§ Exercise requirements
If a line of the material contains "computer", copy it.

§ Data to process
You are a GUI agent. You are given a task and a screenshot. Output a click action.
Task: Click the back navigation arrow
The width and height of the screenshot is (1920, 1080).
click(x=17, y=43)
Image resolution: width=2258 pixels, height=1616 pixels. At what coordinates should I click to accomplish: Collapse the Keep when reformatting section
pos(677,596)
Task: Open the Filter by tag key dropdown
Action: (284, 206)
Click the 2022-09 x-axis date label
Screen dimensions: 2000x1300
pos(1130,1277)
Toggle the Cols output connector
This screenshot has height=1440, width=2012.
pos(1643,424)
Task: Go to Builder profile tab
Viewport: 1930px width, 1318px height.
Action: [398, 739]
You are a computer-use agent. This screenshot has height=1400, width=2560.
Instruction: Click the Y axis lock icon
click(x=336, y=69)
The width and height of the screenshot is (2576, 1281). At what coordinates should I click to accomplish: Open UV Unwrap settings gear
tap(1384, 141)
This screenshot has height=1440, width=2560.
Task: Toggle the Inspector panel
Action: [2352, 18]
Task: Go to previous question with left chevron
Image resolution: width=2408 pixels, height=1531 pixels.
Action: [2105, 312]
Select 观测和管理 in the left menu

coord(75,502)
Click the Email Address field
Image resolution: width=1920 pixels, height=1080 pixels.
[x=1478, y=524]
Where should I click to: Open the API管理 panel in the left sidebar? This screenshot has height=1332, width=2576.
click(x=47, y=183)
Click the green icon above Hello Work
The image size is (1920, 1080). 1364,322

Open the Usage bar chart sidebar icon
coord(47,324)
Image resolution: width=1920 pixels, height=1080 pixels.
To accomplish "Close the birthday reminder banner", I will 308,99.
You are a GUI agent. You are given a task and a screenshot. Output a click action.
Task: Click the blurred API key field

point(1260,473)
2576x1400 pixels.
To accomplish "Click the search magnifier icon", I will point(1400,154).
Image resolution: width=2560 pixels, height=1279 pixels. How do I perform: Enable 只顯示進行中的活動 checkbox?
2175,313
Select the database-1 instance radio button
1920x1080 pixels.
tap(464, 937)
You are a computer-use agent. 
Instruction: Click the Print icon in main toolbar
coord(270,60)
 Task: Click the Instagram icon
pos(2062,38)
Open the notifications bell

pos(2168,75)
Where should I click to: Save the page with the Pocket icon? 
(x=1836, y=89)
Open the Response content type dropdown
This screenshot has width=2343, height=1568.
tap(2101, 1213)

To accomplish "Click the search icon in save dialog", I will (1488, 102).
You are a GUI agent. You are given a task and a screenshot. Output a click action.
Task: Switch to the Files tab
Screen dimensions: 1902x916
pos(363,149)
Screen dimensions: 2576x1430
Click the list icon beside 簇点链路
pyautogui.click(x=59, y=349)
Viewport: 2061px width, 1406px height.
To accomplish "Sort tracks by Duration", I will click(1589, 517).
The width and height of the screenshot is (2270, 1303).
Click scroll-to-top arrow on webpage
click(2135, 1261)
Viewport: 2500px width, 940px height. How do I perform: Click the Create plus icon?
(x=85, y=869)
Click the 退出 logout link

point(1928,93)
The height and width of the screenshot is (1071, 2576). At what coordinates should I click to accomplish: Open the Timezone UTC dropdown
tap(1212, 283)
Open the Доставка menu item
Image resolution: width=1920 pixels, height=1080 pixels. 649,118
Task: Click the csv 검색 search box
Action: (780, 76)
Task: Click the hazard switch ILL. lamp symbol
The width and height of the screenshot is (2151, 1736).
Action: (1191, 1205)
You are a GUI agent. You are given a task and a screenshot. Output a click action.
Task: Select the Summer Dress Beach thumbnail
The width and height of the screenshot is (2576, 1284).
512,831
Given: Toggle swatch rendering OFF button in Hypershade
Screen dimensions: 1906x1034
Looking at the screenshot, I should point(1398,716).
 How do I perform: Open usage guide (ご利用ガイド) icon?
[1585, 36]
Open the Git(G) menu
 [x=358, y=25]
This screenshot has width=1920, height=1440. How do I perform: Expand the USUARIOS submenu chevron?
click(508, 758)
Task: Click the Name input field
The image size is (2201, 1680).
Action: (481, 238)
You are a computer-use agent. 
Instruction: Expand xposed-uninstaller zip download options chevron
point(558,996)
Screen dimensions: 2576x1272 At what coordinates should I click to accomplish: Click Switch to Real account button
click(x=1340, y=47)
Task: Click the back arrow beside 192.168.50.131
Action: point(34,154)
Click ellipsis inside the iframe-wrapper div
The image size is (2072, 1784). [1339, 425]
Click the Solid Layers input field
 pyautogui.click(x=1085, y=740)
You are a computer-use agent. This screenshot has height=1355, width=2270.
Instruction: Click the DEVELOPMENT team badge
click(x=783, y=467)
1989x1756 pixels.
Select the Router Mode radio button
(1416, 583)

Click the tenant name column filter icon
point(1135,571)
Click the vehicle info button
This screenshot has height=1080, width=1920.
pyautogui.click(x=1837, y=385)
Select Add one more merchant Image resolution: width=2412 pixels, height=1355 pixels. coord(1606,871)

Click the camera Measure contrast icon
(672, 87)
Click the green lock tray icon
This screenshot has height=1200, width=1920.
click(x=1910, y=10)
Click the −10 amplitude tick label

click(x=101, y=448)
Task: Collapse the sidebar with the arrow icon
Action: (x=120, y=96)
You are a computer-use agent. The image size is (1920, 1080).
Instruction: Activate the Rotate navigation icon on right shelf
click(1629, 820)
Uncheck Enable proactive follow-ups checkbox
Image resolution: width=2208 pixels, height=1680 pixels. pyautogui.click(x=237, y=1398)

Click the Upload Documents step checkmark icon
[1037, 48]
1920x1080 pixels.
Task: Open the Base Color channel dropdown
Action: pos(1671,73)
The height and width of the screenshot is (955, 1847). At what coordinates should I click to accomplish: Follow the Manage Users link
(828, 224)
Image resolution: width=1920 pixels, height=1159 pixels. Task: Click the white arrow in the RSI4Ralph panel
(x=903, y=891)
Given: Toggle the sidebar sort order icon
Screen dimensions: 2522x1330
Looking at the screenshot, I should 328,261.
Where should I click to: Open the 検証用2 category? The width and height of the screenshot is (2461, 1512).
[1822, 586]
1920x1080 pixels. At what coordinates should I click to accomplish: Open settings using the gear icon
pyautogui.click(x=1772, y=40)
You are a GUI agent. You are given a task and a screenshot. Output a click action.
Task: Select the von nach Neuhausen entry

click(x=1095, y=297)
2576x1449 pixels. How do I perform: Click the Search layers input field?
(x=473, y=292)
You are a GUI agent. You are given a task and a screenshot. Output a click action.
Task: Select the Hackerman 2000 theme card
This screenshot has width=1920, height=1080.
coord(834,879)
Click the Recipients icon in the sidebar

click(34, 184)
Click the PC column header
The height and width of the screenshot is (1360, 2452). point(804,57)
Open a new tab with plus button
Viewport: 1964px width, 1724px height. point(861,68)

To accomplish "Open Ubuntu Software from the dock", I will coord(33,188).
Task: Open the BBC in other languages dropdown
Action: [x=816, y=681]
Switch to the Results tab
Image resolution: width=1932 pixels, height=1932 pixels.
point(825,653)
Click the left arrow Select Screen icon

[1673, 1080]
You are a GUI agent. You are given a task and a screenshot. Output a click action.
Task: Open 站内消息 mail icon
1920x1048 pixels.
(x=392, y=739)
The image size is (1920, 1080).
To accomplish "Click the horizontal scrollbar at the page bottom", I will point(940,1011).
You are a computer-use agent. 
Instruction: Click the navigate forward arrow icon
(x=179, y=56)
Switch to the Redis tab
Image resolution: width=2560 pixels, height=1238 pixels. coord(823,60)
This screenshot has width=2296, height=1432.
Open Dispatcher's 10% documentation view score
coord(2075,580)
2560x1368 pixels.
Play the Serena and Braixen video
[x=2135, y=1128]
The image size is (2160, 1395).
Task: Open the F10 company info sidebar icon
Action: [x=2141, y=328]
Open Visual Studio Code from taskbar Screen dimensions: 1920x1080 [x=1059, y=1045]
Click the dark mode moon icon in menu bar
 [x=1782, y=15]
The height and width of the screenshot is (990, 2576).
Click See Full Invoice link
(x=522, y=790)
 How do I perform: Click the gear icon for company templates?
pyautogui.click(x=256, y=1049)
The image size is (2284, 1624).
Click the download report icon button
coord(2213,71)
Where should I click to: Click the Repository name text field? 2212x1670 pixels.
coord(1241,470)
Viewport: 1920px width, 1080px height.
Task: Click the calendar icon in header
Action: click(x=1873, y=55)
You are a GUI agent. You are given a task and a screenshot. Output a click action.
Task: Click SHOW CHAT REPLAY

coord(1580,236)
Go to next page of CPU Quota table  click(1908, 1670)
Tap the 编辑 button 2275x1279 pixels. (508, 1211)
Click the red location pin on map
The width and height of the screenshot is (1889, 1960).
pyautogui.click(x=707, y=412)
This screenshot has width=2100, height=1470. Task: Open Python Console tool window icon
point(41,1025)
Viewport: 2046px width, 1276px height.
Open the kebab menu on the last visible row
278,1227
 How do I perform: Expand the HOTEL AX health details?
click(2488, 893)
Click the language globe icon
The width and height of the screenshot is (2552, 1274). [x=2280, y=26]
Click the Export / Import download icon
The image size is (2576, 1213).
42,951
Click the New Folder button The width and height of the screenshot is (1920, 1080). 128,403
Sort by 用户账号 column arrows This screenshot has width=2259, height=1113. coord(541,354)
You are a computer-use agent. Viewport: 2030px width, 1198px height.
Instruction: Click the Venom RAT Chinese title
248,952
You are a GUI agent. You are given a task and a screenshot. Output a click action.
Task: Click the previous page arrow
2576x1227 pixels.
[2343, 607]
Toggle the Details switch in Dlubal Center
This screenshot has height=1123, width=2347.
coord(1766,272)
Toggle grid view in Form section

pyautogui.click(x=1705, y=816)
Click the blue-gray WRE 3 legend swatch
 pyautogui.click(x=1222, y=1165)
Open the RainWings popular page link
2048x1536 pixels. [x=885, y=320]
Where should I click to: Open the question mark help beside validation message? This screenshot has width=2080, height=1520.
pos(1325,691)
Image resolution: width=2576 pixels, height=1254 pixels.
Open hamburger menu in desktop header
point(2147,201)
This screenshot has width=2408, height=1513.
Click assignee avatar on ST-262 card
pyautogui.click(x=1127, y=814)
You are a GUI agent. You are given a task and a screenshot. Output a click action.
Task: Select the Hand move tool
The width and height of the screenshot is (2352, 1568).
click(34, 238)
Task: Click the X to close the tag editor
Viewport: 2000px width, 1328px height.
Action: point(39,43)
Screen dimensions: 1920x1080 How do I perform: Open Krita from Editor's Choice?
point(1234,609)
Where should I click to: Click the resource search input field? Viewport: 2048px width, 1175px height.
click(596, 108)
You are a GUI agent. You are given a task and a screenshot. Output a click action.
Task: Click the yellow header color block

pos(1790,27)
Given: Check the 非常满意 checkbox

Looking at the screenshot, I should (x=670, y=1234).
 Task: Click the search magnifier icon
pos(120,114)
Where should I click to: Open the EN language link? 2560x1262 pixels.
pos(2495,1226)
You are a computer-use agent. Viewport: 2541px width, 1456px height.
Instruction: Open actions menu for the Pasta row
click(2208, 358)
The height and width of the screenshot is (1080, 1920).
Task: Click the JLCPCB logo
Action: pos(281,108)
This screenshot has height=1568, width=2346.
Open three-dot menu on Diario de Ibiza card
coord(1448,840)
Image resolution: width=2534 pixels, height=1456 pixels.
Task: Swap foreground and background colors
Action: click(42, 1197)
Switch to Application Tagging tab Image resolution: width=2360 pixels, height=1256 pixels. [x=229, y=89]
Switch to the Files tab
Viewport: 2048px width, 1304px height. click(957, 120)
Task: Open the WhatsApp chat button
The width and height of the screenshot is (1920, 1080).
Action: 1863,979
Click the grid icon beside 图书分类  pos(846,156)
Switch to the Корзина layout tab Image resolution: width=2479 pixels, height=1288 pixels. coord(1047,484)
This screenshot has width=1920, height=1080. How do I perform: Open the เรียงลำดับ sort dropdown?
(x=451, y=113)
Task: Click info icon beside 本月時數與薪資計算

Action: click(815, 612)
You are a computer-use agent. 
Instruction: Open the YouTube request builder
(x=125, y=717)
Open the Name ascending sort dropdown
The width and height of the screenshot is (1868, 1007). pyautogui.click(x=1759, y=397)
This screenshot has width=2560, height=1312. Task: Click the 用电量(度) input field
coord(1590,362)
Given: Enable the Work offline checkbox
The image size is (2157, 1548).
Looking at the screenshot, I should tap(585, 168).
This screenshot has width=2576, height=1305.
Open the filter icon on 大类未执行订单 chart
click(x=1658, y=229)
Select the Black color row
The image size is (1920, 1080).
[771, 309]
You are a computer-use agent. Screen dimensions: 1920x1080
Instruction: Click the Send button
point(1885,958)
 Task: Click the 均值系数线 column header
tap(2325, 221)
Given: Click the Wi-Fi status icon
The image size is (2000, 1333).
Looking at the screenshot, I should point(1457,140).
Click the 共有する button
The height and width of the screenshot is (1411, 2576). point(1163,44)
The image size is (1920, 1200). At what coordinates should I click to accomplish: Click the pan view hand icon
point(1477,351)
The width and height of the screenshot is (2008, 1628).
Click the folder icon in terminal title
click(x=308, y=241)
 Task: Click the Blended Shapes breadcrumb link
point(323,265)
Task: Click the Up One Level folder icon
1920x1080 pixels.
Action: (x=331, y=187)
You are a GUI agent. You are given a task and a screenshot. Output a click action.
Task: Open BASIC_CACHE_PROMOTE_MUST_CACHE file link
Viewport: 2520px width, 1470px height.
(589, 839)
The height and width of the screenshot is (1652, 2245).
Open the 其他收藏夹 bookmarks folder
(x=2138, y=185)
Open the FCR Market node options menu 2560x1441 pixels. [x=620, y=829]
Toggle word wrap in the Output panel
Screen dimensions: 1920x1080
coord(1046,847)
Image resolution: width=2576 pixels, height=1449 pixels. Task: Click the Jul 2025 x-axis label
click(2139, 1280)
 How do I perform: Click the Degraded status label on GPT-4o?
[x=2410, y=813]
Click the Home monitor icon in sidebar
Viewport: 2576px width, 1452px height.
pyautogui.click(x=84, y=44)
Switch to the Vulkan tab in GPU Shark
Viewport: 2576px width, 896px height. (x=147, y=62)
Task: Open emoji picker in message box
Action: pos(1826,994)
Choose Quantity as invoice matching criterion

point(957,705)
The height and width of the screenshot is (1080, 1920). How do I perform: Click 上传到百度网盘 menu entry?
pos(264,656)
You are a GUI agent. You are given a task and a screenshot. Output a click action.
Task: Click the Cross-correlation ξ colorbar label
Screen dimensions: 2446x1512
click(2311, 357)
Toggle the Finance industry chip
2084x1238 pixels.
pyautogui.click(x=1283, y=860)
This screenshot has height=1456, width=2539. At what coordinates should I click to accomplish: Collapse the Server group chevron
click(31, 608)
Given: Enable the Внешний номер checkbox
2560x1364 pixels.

§ Answer to this exercise
You are a computer-use agent. This screenshot has height=1400, width=2560.
You are a computer-use agent. 
You are a computer-use agent. 
You are a computer-use agent. This screenshot has height=1355, width=2270.
You are a computer-use agent. The image size is (1920, 1080).
You are a computer-use agent. 
You are a computer-use agent. Viewport: 2030px width, 1198px height.
You are a computer-use agent. Viewport: 2541px width, 1456px height.
You are a computer-use agent. 
You are a computer-use agent. Screen dimensions: 1920x1080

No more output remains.